Managing your AWS Sandbox Account Budget with Amazon EventBridge

A serverless way to automatically clean up your AWS Sandbox Account and reduce the likelihood of bill-shock from forgotten experiments

Posted by Steven Tan on 30th March 2023

A person seeing his AWS bill and spitting out coffee

I'm sure everyone working with AWS has a similar story to tell. You spin up a few resources, go away for lunch or for the weekend and then completely forget about it. The only reminder of your forgotten experiment is the bill you receive after the first few days of the following month. What was supposed to be a small couple-dollar exercise has now turned into a double-digit or triple-digit bill. This story is commonly told in sandbox environments, where users are encouraged to experiment with AWS services.

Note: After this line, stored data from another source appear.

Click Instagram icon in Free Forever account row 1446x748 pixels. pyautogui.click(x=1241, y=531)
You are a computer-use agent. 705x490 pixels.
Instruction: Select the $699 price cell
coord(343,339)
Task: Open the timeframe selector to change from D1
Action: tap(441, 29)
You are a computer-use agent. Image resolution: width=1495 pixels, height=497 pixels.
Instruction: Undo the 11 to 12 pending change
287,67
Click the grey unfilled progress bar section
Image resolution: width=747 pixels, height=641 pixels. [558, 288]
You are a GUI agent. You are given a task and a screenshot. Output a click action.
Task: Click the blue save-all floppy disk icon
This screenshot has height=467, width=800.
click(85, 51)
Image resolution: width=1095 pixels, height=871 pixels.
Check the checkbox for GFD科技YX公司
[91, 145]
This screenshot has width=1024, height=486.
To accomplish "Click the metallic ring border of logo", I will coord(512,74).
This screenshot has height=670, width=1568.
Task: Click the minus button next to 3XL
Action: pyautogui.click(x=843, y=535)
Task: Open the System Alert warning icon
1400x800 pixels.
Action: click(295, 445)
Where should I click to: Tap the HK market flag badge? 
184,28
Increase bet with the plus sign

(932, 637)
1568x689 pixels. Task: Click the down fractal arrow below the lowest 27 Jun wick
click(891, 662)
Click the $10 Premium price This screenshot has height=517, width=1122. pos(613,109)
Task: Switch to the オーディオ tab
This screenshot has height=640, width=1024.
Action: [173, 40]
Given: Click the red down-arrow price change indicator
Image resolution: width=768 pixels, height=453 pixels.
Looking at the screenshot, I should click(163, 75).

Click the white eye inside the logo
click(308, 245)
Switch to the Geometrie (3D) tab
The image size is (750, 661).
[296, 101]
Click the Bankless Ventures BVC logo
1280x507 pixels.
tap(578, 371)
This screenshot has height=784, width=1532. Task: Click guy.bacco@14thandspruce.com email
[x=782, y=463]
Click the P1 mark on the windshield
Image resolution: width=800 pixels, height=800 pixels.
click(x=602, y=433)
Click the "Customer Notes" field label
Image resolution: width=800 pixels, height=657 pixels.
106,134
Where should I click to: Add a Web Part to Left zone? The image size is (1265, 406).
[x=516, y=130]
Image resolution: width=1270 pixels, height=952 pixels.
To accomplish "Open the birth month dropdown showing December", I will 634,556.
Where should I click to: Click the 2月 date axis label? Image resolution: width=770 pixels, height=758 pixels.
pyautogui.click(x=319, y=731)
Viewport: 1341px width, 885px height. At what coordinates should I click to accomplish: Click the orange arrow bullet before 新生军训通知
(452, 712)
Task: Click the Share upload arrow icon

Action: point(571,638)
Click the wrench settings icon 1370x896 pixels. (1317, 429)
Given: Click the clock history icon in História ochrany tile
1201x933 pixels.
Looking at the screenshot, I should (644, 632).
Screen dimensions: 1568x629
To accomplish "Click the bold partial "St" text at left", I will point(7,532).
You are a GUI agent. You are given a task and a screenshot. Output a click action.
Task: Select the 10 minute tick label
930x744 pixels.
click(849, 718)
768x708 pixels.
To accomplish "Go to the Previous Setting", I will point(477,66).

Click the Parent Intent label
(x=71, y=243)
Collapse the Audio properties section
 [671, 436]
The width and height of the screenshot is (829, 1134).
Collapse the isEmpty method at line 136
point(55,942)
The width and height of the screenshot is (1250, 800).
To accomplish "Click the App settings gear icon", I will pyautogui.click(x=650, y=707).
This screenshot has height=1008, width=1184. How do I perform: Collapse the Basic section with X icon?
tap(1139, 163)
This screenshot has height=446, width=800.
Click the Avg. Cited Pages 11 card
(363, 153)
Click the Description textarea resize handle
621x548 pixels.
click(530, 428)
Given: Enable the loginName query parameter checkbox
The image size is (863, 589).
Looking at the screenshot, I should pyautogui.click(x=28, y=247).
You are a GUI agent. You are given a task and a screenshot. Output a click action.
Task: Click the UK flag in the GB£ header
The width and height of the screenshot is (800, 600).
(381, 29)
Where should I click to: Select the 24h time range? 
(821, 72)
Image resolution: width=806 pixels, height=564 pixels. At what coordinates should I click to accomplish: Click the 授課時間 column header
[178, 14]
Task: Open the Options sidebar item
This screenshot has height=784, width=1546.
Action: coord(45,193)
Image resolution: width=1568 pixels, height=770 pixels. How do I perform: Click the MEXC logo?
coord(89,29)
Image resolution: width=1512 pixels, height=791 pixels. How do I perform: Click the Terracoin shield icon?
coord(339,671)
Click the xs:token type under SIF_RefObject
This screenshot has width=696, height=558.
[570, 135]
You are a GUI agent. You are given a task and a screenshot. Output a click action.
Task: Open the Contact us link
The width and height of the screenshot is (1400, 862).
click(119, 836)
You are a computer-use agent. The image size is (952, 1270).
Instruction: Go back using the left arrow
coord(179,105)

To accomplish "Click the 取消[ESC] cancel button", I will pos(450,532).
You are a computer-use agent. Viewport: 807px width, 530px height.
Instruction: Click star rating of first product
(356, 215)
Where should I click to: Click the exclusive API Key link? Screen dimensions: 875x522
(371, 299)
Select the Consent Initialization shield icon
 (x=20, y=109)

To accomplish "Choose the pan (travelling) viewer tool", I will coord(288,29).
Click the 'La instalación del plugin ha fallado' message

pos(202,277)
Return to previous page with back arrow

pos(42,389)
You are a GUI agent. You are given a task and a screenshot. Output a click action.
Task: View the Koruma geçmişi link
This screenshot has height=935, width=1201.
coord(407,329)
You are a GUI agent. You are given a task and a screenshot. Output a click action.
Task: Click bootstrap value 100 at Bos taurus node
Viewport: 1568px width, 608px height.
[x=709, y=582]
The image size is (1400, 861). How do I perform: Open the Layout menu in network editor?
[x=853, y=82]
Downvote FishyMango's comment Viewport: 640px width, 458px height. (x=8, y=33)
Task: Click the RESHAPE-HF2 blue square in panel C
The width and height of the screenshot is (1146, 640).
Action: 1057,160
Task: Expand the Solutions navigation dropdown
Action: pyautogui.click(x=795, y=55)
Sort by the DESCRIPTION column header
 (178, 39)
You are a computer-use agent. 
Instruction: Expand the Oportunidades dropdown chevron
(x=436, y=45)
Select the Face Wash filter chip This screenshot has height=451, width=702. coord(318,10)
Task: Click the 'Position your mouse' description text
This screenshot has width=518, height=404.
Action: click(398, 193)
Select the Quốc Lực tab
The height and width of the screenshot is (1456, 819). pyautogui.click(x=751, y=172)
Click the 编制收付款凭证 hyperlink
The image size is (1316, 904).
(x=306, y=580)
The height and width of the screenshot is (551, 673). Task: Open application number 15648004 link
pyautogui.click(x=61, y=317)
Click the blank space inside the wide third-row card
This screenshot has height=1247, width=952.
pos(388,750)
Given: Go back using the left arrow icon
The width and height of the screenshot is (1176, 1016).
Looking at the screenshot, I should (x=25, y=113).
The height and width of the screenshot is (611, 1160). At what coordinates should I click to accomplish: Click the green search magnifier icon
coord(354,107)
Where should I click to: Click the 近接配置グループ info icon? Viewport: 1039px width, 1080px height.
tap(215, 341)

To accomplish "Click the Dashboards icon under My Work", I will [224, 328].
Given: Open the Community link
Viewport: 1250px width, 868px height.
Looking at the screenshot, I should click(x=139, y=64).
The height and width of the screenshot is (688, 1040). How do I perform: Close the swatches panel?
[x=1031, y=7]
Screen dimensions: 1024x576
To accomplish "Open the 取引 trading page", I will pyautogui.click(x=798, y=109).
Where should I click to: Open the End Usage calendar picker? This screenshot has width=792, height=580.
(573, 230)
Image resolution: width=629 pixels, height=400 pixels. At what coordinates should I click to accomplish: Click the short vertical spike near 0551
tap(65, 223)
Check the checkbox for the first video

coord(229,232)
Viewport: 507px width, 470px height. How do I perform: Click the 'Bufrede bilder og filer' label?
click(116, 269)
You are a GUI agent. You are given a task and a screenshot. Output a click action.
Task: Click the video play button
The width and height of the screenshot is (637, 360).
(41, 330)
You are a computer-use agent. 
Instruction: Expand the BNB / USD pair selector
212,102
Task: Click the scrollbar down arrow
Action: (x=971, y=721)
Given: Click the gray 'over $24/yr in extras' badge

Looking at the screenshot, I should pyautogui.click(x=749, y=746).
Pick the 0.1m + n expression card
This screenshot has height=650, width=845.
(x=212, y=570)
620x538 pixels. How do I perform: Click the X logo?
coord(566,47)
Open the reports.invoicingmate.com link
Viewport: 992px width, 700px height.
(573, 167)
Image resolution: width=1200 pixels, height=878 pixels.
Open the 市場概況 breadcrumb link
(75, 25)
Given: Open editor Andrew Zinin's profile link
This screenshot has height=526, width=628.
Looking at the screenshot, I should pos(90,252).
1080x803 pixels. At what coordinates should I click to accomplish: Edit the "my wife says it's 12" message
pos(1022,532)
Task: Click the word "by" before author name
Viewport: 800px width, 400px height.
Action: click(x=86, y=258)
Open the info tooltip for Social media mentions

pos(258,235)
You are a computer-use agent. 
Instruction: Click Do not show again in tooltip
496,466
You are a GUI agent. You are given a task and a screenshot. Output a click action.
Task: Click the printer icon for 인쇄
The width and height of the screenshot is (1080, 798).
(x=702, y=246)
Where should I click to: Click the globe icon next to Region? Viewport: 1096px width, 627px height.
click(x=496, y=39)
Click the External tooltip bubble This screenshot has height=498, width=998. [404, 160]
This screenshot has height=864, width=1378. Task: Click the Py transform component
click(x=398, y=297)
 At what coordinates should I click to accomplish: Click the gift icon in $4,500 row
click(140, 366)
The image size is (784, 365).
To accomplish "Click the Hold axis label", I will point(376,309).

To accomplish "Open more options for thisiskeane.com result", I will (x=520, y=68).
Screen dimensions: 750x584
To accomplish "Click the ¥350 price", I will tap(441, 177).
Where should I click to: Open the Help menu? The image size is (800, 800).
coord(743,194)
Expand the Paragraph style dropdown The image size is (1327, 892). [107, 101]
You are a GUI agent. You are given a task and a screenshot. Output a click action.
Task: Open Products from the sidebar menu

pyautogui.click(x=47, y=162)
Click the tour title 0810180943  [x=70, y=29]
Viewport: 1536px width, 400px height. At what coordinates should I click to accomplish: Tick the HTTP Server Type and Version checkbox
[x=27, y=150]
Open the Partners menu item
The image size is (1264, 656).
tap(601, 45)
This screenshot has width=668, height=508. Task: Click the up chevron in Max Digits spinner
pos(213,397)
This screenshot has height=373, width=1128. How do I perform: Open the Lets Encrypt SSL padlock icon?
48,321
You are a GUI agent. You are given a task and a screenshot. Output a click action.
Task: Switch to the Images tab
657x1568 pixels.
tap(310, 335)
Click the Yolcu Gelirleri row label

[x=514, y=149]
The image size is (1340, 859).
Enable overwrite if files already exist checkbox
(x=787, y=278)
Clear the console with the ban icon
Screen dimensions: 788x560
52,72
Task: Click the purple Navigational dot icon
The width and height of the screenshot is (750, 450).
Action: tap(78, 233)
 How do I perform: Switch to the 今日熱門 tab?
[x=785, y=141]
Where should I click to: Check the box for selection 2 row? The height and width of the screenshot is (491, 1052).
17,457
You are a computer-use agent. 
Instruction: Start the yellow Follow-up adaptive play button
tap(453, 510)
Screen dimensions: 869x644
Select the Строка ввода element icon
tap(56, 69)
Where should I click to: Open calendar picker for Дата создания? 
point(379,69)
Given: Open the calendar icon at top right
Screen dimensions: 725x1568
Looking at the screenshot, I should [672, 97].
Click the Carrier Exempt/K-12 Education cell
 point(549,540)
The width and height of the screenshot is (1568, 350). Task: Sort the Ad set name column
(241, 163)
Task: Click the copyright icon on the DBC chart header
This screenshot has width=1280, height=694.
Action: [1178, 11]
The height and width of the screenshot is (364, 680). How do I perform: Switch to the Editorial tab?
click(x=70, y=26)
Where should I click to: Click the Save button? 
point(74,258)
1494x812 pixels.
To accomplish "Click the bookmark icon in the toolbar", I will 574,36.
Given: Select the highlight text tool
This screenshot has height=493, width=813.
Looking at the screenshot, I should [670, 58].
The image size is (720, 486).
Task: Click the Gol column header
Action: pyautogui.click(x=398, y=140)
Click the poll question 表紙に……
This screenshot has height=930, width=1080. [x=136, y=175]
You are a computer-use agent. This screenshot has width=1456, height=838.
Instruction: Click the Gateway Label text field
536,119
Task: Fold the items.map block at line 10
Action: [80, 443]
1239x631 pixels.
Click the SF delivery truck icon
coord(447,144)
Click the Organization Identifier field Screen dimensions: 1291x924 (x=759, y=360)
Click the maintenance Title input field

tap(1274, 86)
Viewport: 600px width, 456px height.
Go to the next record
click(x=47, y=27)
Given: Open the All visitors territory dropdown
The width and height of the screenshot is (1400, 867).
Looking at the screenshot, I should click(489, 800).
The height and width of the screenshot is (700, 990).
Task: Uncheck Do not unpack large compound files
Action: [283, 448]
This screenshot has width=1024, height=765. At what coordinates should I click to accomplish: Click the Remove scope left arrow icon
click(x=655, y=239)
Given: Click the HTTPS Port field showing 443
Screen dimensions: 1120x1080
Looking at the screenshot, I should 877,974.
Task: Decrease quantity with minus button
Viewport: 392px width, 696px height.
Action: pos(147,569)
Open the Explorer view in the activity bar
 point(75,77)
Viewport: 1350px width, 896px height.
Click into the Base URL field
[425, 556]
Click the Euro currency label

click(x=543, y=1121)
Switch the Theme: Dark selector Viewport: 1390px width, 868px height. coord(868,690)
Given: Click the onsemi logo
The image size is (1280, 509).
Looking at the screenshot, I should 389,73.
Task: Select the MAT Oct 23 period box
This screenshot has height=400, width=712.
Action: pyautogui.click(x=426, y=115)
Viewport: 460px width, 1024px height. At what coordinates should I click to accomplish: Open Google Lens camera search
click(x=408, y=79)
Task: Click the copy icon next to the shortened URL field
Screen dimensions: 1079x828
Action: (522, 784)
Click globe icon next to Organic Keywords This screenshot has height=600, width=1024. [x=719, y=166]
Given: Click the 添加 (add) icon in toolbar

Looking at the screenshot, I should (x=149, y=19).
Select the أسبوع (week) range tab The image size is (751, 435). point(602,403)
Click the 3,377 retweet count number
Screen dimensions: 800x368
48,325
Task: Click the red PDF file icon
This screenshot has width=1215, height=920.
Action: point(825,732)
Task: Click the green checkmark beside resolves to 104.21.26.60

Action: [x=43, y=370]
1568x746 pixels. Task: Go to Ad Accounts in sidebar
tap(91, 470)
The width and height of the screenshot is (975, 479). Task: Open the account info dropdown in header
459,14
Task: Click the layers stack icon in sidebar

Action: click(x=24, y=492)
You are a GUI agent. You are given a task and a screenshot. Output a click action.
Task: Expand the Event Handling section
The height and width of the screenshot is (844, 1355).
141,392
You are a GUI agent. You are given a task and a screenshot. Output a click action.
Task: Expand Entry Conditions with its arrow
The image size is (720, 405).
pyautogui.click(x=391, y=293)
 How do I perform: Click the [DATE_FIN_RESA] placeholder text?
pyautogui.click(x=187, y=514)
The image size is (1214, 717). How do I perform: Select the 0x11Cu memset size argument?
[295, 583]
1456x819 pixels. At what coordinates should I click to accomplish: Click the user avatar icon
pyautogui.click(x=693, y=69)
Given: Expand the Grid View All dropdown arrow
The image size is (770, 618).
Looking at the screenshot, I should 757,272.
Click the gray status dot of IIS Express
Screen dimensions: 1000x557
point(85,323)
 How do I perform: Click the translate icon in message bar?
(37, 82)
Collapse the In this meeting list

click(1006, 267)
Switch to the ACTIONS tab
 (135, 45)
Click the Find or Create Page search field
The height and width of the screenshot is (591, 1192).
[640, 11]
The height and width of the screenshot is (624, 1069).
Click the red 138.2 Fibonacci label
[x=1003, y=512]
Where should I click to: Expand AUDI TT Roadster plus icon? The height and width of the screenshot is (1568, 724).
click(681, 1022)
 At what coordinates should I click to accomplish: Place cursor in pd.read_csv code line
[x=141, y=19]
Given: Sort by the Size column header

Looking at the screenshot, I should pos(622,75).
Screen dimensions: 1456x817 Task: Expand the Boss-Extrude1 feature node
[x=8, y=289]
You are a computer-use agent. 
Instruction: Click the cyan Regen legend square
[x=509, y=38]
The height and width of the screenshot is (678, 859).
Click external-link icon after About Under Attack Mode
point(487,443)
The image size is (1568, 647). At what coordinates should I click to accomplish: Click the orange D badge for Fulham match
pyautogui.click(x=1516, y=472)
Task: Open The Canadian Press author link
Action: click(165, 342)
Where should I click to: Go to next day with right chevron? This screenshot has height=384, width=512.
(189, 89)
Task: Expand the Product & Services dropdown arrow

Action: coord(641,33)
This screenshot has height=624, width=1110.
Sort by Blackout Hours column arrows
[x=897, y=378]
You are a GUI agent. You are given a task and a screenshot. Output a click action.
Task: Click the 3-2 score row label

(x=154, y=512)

Because a sandbox account is a non-production environment designed for experimentation, testing, and development. Efficiently managing resources and cost is critical to ensuring that the sandbox budget isn't going to waste. One generally recommended solution is to monitor your usage via AWS Cost Anomaly Detection or a billing alarm using Amazon CloudWatch. I try to avoid relying solely on these as I consider it to be my last line of defence against forgotten resources.

Once my bill has reached the stage where my alarm is triggered, I consider that too late. So what can I do to introduce another layer of defence to protect against unexpected AWS bills?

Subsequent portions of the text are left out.